Conner Bailey studies the Southern tradition among African Americans of passing down land without a will.

“Land owners are a buttress for stability within communities, particularly black communities,” said Bailey, a professor of rural sociology at Auburn University who focuses on what is known as heir’s property.

When property is passed down between family members without a will, ownership becomes unclear. In Alabama, this is a key factor in persistent poverty, inequality and underdevelopment in the Black Belt, Bailey says.

“I think the threat to black-owned land is one of the biggest social issues of our time,” said Monica Rainge, director of land retention with the Federation for Southern Cooperatives.

The federation estimates that 60 percent of black-owned land in the United States is heir’s property.

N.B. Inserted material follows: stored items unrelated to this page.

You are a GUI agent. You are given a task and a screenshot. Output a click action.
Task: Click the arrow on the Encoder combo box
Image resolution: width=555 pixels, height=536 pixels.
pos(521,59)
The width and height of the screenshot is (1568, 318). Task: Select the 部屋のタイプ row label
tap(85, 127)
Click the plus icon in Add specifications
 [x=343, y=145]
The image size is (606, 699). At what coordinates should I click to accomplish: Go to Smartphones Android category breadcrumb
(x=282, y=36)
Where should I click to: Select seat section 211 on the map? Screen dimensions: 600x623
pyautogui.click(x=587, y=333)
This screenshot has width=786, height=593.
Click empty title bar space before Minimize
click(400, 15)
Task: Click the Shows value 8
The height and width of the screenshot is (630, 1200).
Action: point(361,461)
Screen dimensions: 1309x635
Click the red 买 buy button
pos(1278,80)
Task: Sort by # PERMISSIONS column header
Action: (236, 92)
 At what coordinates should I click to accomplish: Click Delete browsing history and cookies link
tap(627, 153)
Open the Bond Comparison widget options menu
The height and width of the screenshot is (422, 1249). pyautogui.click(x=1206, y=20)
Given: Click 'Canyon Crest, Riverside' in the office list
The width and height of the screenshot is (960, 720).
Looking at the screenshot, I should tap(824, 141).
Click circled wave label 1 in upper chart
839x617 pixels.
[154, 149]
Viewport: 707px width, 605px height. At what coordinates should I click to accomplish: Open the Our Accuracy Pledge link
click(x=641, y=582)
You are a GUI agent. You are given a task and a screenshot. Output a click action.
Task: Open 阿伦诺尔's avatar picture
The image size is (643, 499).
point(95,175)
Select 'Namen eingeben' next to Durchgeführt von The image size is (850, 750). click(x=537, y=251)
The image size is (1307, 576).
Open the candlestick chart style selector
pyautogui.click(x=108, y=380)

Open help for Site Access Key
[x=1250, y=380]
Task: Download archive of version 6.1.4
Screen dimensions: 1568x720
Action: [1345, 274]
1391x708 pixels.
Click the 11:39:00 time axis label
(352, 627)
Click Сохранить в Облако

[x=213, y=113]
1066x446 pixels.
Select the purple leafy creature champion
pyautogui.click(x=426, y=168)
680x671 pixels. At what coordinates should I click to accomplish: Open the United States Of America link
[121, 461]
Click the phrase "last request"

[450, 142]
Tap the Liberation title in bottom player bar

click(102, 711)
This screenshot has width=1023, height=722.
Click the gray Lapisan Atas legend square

And black land loss has accelerated. In 1910, blacks owned 15 million acres in the United States.

Today that figure is down to less than three million acres.

The reasons for the tradition are complex.

Historically, many black landowners did not write wills due to a distrust of lawyers, who were predominantly white, a lack of funds, and illiteracy. Collective ownership was seen as a way to protect land from exploitation by unscrupulous white lawyers.

This has, in many ways, backfired.

When the title is unclear, it is difficult to borrow against the property or develop it.

And a disagreement among heirs or a failure to pay delinquent taxes can lead to a forced sale, where descendants can lose land. In some cases, investors can purchase property only to sell it back to families with interest.

“Together,” said Rainge, “I say they own everything but nothing,”

Estate divided

Robert Zabawa has spent much of his career studying heir’s property as a Tuskegee University professor of agriculture and resource economics.

Zabawa spoke at an evening community meeting in Tuskegee earlier this month to explain heir’s property and encourage residents to write a will.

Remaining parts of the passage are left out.